## DIRECTIVE
Rescale the lines from the line with "01 apartment label on the plan" to the line with "point(675,447)", inclusive, and write them out again with their requests, multiplying each coordinate in the answers by 1.8 and rounding to whole numbers, halves up.

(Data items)
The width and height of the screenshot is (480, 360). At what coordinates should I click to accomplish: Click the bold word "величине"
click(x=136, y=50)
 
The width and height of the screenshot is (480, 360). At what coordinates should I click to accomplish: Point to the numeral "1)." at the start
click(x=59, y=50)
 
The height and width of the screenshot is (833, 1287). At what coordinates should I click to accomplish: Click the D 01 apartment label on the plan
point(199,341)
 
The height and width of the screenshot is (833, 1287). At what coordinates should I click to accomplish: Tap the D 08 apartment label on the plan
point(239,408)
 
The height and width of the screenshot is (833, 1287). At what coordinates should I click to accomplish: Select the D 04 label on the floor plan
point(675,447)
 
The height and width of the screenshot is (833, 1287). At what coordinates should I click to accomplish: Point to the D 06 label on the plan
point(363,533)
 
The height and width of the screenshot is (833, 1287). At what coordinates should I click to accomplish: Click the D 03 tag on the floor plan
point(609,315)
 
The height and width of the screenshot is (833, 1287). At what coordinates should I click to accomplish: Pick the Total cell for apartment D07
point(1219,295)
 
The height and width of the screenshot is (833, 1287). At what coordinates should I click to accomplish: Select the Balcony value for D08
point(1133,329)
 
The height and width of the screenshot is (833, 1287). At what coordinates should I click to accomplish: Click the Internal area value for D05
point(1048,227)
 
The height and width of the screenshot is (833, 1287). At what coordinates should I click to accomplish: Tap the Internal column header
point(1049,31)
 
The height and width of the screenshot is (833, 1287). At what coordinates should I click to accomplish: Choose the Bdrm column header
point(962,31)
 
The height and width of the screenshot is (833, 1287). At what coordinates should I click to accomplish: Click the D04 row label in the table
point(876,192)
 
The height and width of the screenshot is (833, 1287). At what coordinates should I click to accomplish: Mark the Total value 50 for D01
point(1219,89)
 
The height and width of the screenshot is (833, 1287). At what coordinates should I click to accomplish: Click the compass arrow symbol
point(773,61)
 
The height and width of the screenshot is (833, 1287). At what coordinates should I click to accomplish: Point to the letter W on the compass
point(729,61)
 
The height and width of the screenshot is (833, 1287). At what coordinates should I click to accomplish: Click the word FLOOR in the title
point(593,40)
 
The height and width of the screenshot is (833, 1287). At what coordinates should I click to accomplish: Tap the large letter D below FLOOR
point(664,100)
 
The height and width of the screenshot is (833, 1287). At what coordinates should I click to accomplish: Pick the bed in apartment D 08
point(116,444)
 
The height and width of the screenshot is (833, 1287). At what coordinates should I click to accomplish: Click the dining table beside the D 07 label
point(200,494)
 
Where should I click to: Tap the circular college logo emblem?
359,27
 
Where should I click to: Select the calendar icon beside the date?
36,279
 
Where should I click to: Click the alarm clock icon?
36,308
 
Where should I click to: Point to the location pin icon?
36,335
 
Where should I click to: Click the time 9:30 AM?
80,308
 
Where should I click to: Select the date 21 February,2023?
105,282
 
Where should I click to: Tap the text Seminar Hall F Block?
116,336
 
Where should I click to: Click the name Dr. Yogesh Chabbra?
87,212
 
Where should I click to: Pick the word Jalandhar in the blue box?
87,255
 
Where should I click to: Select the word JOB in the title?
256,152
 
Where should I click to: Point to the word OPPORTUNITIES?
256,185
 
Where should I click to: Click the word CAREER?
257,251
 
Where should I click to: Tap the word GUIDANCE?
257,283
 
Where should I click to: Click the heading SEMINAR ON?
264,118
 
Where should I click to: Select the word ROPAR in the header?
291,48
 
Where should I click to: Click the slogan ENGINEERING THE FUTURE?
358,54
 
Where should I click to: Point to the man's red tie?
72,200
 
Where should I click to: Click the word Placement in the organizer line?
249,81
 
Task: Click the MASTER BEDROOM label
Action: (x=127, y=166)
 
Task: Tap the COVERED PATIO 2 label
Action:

## RESPONSE TO THIS TASK
The height and width of the screenshot is (833, 1287). At what coordinates should I click to accomplish: Click the D 01 apartment label on the plan
point(358,614)
 
The height and width of the screenshot is (833, 1287). At what coordinates should I click to accomplish: Tap the D 08 apartment label on the plan
point(430,734)
 
The height and width of the screenshot is (833, 1287). At what coordinates should I click to accomplish: Select the D 04 label on the floor plan
point(1215,805)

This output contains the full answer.